- [ENTRIES SHOWN]:
○ ○ ○ ○
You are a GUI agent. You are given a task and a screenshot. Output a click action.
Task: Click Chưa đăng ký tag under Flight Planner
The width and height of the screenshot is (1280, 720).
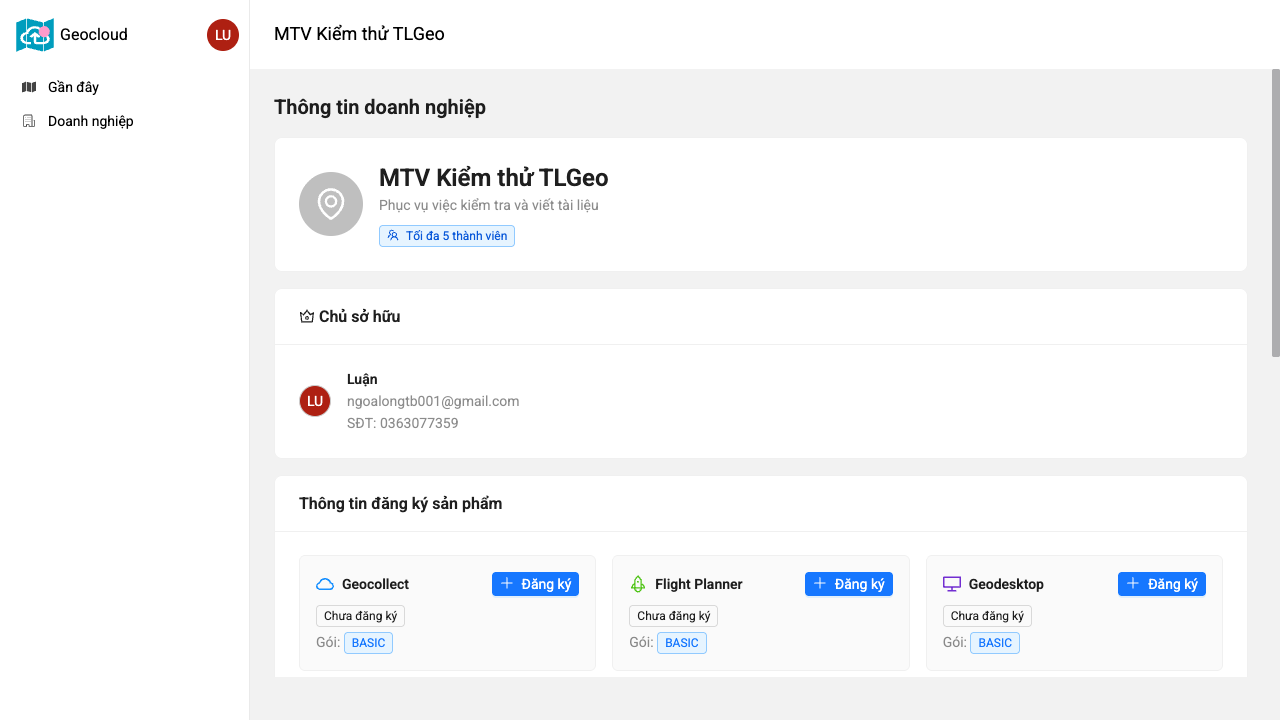(x=673, y=616)
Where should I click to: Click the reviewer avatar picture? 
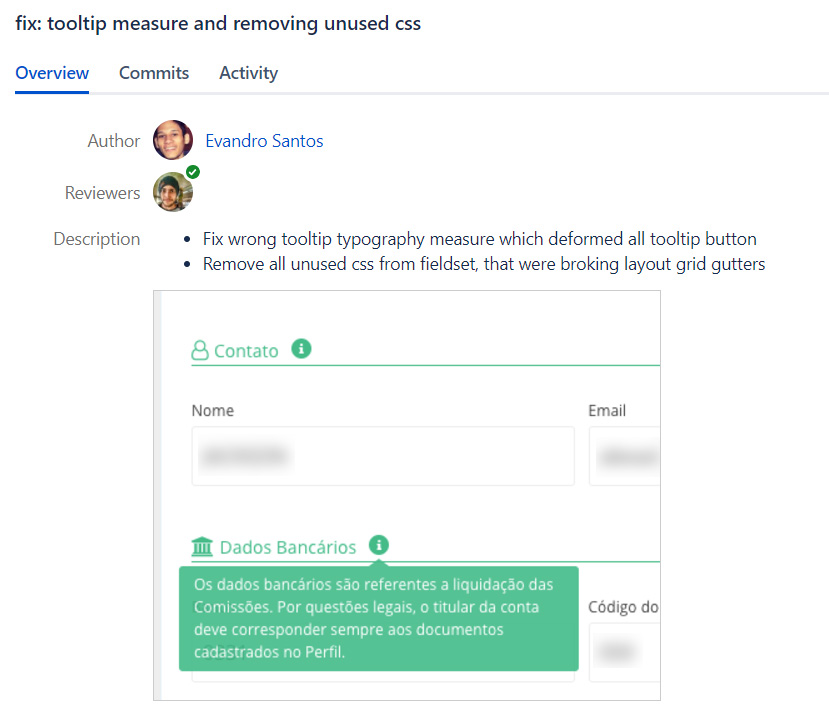coord(172,193)
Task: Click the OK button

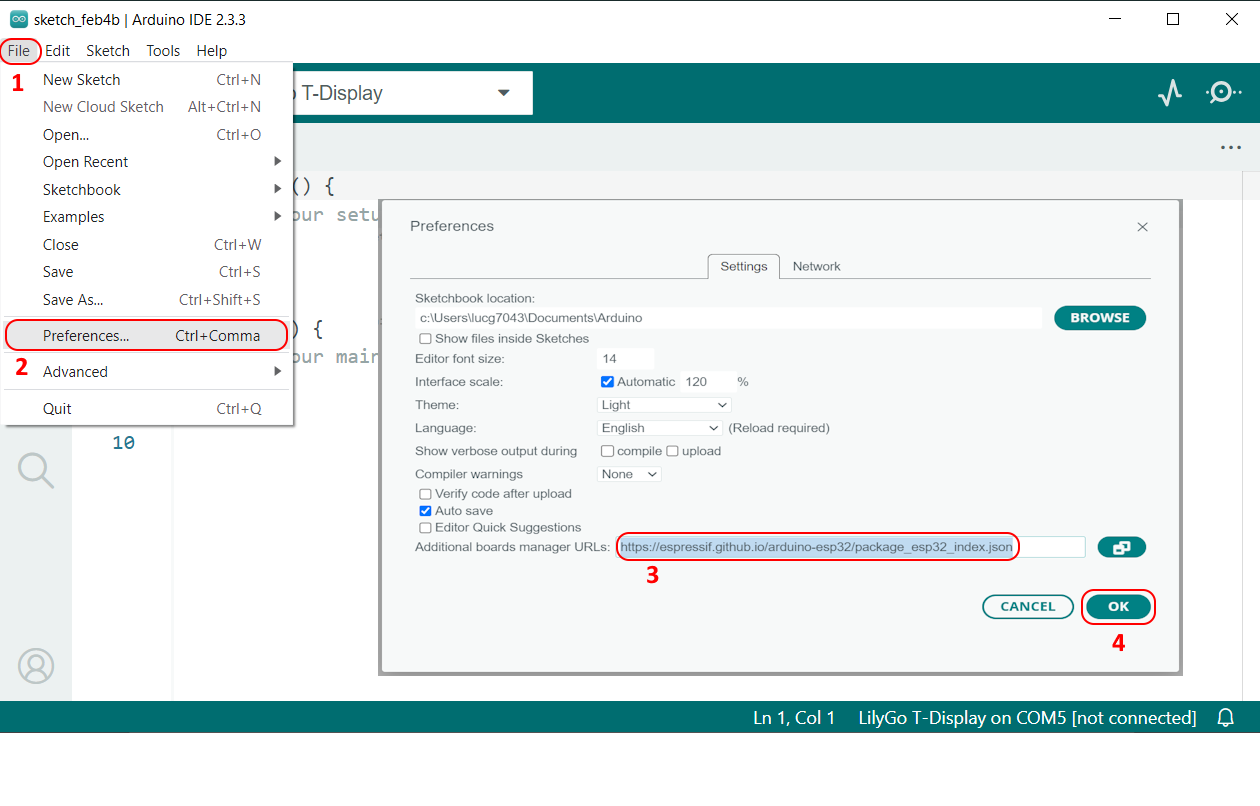Action: (1118, 607)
○ ○ ○ ○
- [WORK INSTRUCTIONS]:
Return every line of the listing above that contains the string "screenshot". Case counts.

- [SOLUTION]:
You are a GUI agent. You are given a task and a screenshot. Output a click action.
The width and height of the screenshot is (1280, 720).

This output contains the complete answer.